__Problem to work on__:
Your output should be one number, which is how many lines in the material contain "agent".
-- Records to use follows --
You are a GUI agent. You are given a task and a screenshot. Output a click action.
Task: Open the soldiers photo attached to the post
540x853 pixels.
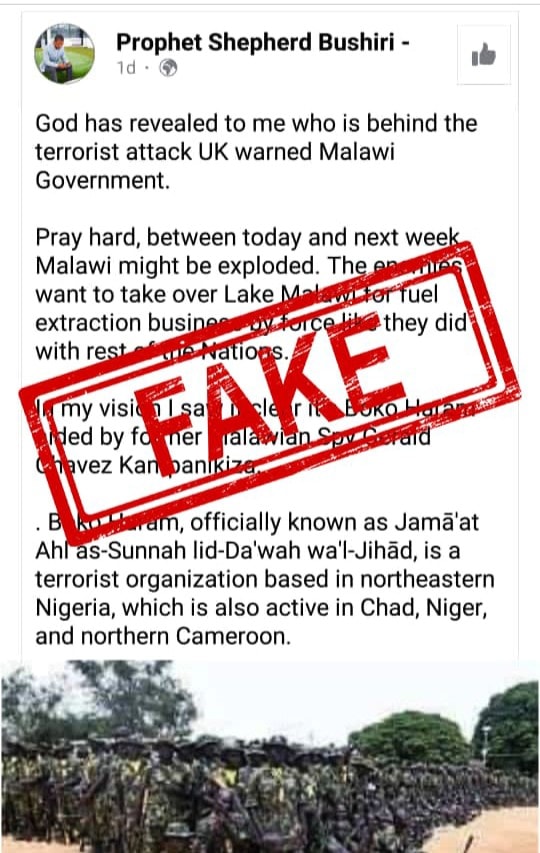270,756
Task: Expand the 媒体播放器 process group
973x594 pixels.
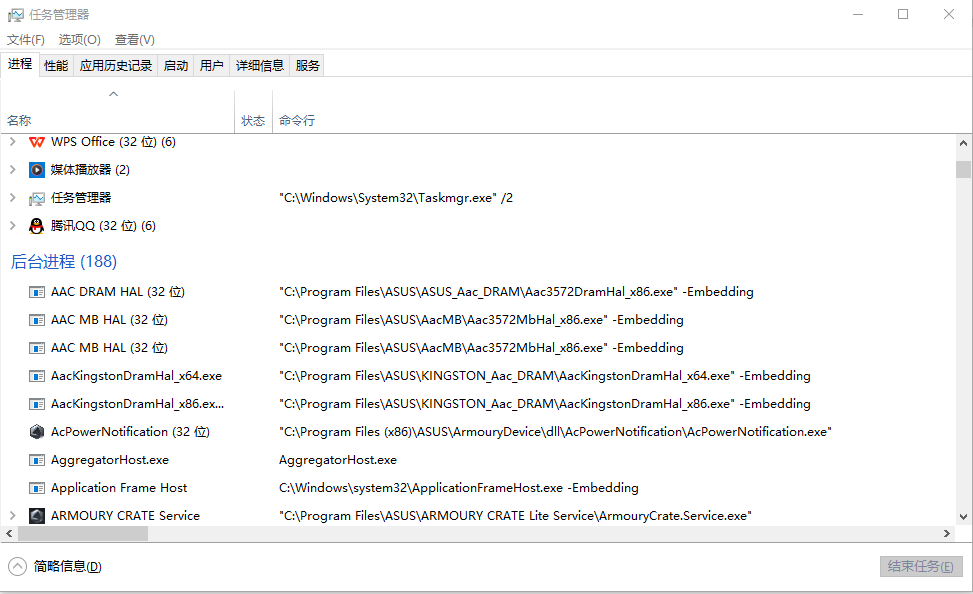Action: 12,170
-- Records to use concluded --
-- Records to use follows --
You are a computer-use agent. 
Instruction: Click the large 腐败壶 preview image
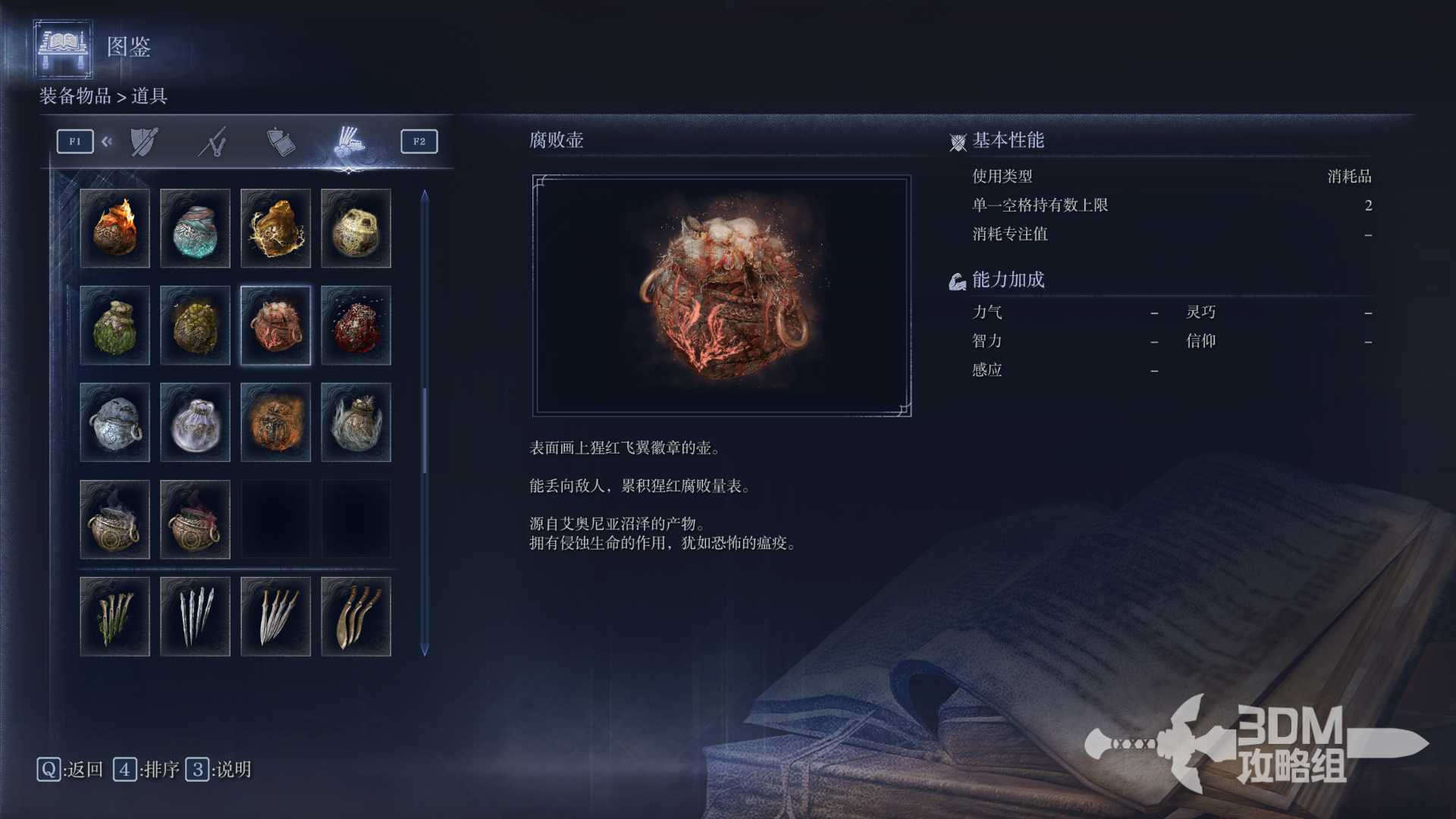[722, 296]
-- Records to use concluded --
__Answer space__:
2